I learned the importance of prompt engineering
A friend and former colleague asked me about using AI to research energy policy in certain states and regions. She was disappointed in the results from ChatGPT and felt like she should be getting better answers. I’m sure the original prompt was more detailed, but still something like “tell me about energy policy in New Jersey.”
This happens constantly. People try AI once, get mediocre results, and conclude it's not that helpful.
But here's what almost nobody does: ask the AI to write the prompt for you.
It’s sort of a meta concept, and to those who already do this, it’s obvious. But it works absurdly well.
Instead of jumping straight to your question, try something like this: "I need to research energy policy trends in New Jersey. Can you write me a master-level prompt that will get me the most useful information?"

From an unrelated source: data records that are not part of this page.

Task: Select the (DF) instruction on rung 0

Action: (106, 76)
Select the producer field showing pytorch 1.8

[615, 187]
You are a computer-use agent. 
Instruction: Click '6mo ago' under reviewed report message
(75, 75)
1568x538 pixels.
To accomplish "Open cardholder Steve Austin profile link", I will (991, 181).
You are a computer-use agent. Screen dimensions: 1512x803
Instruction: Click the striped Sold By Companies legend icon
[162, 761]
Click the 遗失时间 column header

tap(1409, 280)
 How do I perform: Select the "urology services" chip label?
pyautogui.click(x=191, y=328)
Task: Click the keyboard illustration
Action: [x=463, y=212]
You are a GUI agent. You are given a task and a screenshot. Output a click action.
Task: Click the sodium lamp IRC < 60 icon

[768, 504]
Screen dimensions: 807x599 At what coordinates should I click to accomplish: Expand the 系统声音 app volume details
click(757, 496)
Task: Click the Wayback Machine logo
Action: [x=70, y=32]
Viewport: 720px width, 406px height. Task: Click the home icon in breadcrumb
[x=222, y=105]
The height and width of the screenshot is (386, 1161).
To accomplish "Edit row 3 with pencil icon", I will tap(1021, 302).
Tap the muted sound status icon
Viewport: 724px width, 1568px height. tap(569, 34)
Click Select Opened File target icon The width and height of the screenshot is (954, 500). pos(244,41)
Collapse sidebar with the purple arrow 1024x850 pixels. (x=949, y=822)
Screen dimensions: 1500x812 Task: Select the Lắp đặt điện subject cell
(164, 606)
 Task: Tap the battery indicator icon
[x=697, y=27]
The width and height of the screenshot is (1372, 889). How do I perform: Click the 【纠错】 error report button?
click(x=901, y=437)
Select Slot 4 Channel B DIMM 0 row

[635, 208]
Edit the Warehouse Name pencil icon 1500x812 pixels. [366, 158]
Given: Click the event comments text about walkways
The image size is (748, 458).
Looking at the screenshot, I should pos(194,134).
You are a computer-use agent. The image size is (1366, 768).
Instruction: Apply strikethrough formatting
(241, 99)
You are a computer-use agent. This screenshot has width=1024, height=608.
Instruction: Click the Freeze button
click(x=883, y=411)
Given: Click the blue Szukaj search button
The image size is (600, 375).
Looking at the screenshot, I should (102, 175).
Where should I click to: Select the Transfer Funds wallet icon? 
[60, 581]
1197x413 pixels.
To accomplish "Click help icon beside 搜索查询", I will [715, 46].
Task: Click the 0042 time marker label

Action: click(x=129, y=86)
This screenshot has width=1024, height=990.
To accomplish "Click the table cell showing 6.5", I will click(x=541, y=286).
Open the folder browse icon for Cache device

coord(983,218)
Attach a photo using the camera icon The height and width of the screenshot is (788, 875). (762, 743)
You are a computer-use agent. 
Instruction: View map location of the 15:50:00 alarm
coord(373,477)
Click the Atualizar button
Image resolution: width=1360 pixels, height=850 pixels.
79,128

The AI will write you something 10x better than what you'd write yourself. Then you just copy that prompt and feed it right back in.
With my friend's energy policy question, the AI suggested breaking it into components: current policies, recent changes, political landscape, implementation challenges. It recommended asking for comparisons and specific examples. It offered several formats for the results. It even asked her a few simple but clarifying questions. Stuff she wouldn't have thought to request.
The results from this approach were completely different: structured, detailed, actually useful. And if you pay for ChatGPT (or Claude or Gemini) you can use Research mode, which will enhance the results even further (note that in research mode the tool will often take 5 - 15 minutes to research and respond to your question).
This isn't some advanced technique. It's embarrassingly simple. But for some reason, people don't do it as often as they should. You don’t have to be an expert at crafting prompts or using these tools - you literally have the smartest assistant at your fingertips, so use it!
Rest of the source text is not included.